**Problem description**
Scan the entries below for the string "Given" and copy every line where it turns up.

Source data START

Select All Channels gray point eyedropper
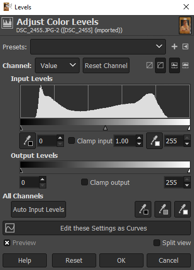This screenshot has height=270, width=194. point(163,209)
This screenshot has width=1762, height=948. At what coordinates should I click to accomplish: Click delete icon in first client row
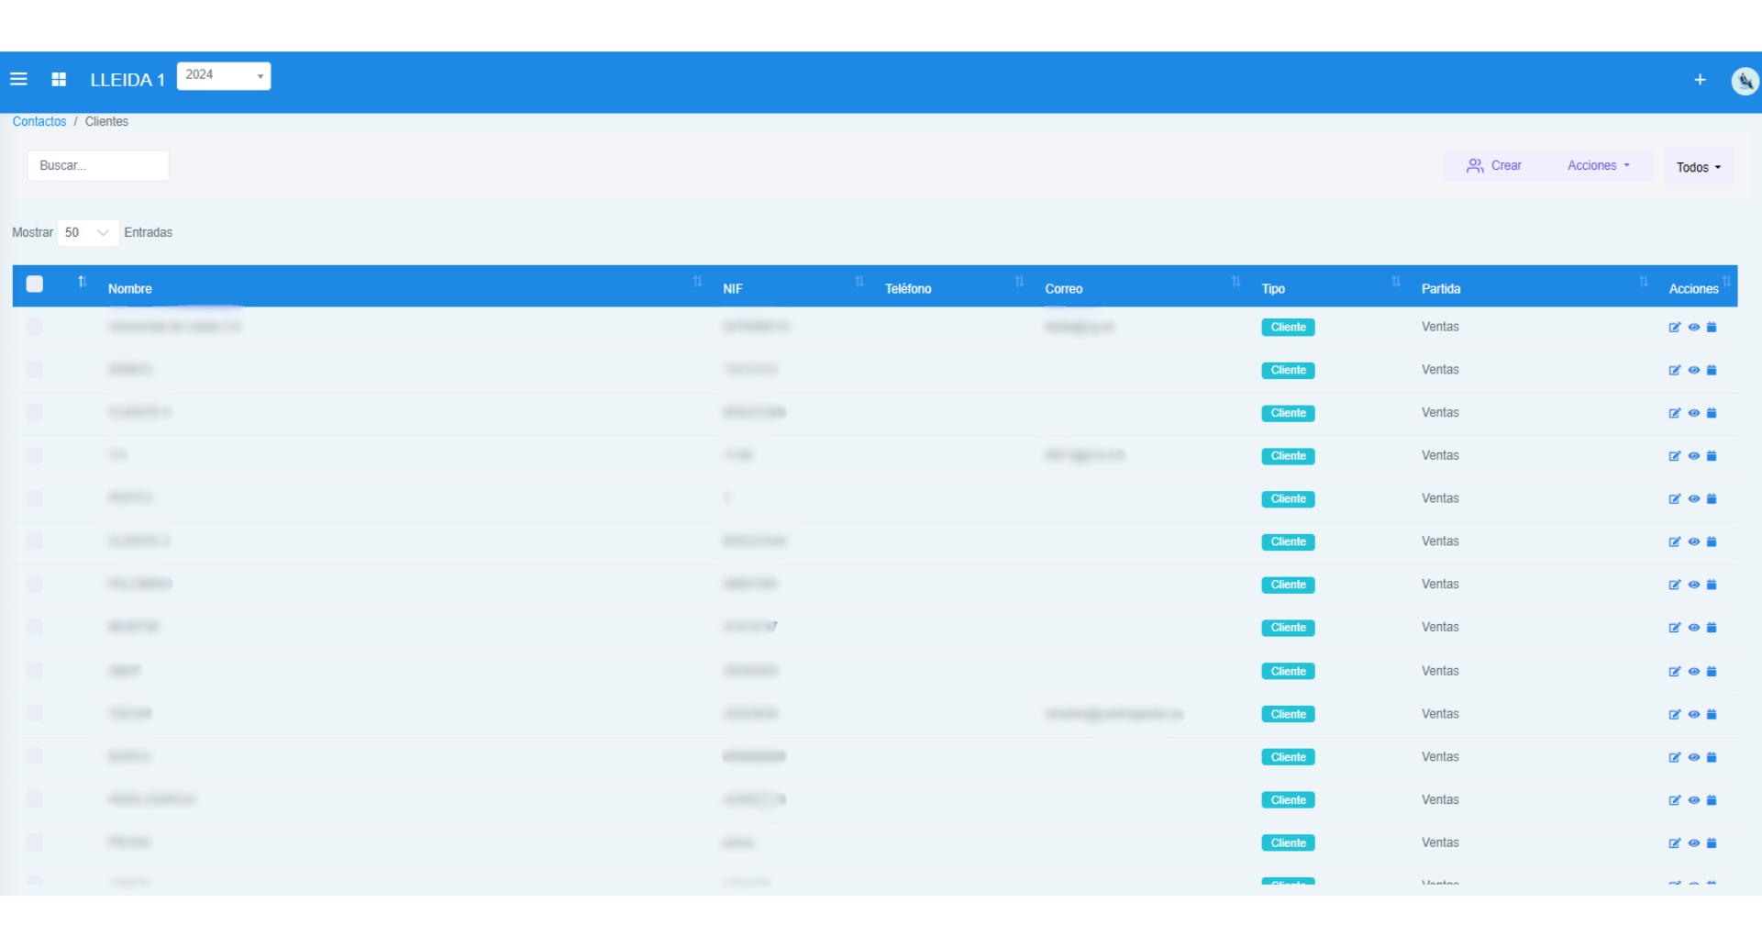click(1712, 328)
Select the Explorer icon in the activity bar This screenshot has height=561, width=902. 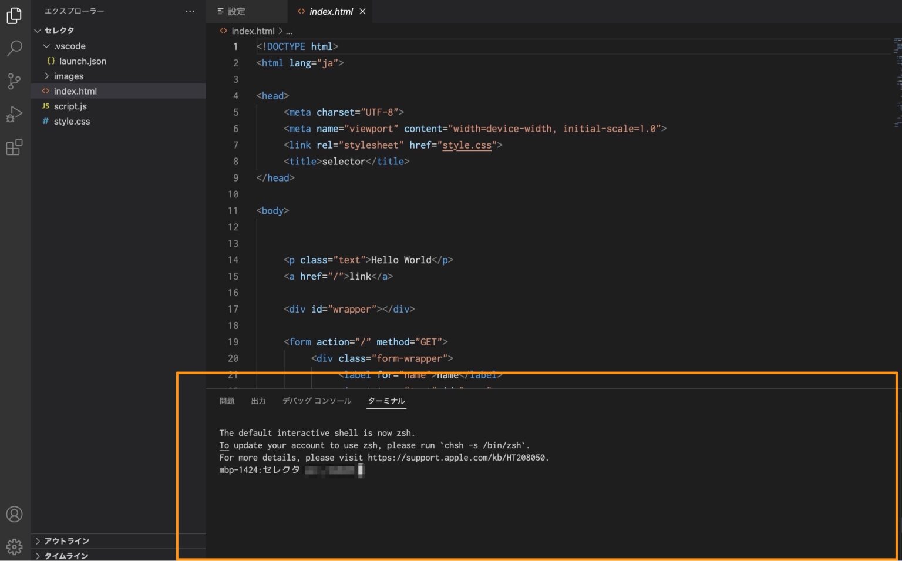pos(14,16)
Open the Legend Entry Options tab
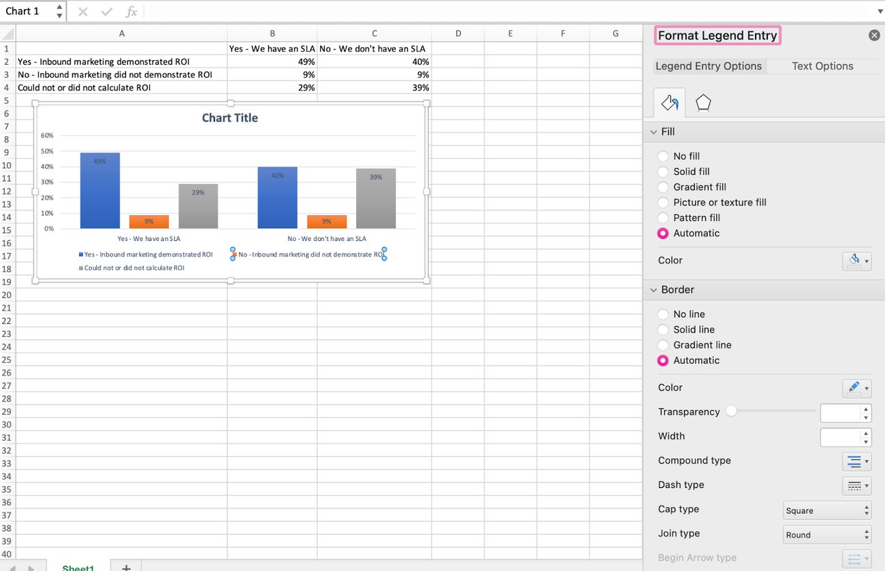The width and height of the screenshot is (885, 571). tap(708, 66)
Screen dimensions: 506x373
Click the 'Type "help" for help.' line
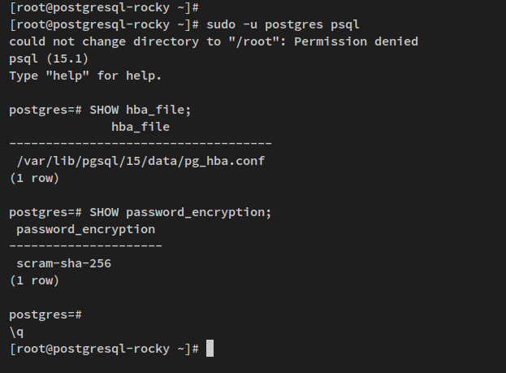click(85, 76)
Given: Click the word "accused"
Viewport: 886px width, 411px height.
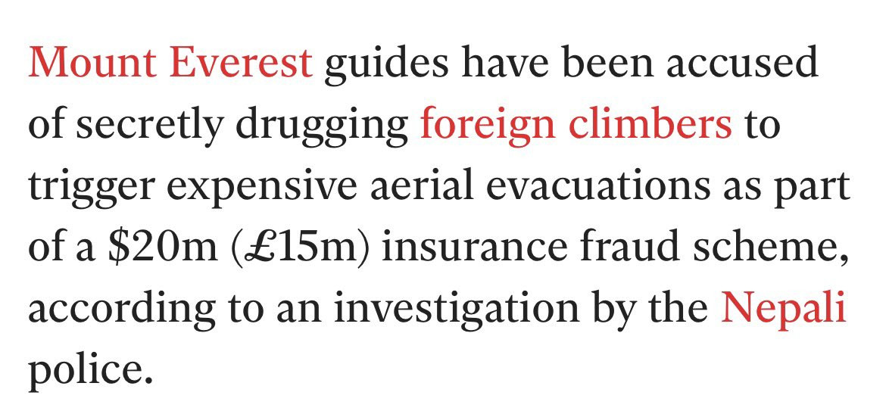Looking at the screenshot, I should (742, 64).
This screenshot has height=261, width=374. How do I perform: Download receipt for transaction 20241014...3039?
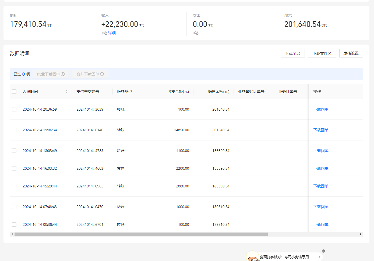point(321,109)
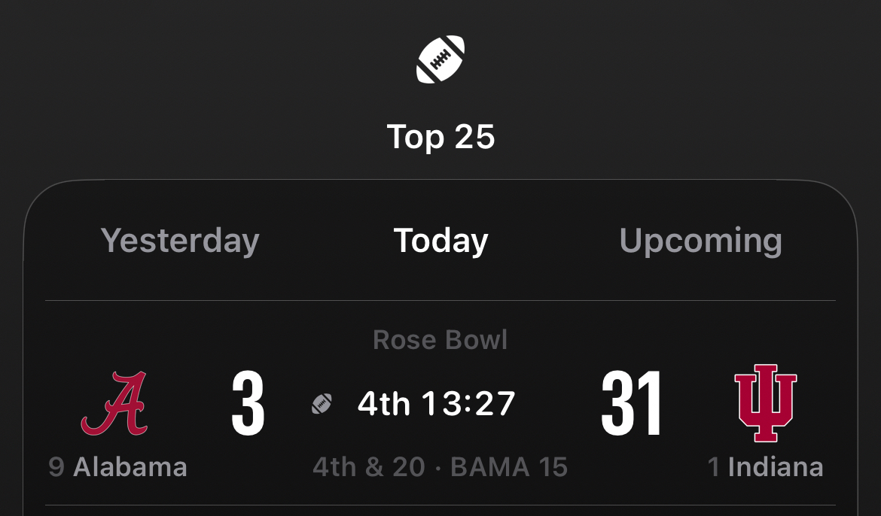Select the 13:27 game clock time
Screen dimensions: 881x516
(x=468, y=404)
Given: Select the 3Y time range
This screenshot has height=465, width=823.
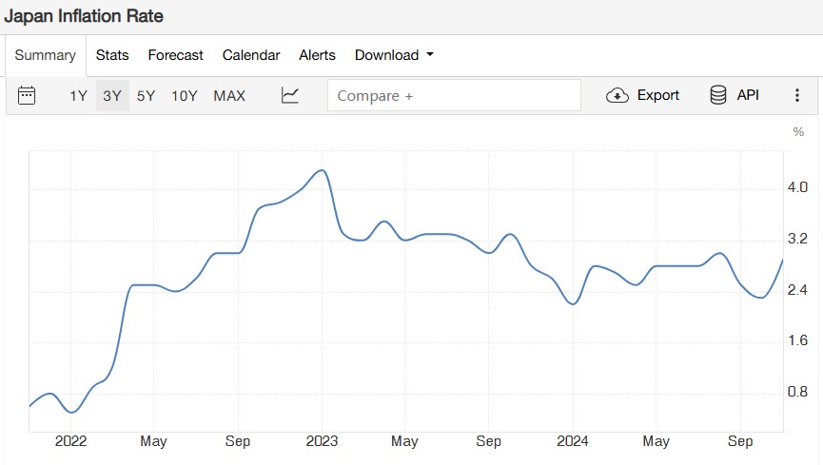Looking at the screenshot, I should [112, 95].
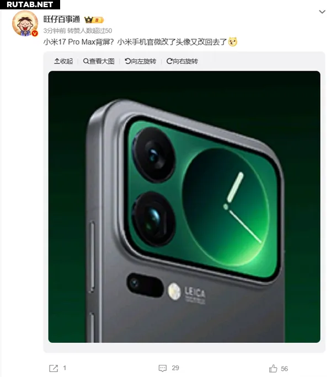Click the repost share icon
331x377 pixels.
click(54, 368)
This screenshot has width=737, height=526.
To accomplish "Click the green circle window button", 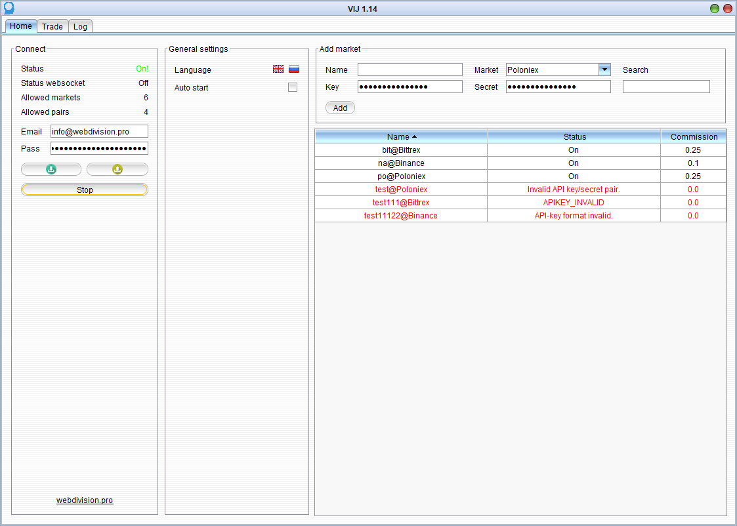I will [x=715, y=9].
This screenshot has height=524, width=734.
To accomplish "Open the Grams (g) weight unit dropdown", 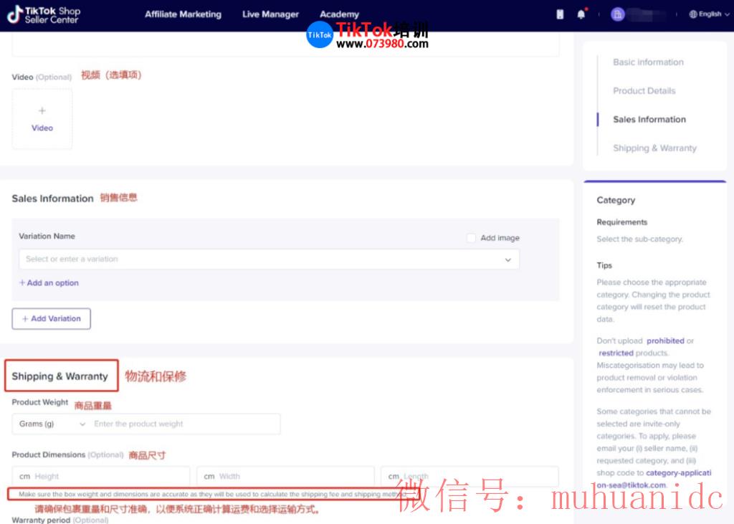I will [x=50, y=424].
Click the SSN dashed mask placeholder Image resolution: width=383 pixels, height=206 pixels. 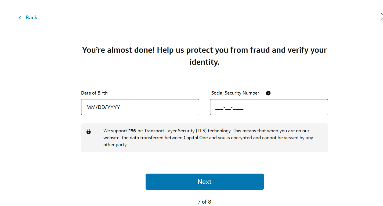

Source data END

**Response box**
Given: Click the word "accused"
Given: Select the 3Y time range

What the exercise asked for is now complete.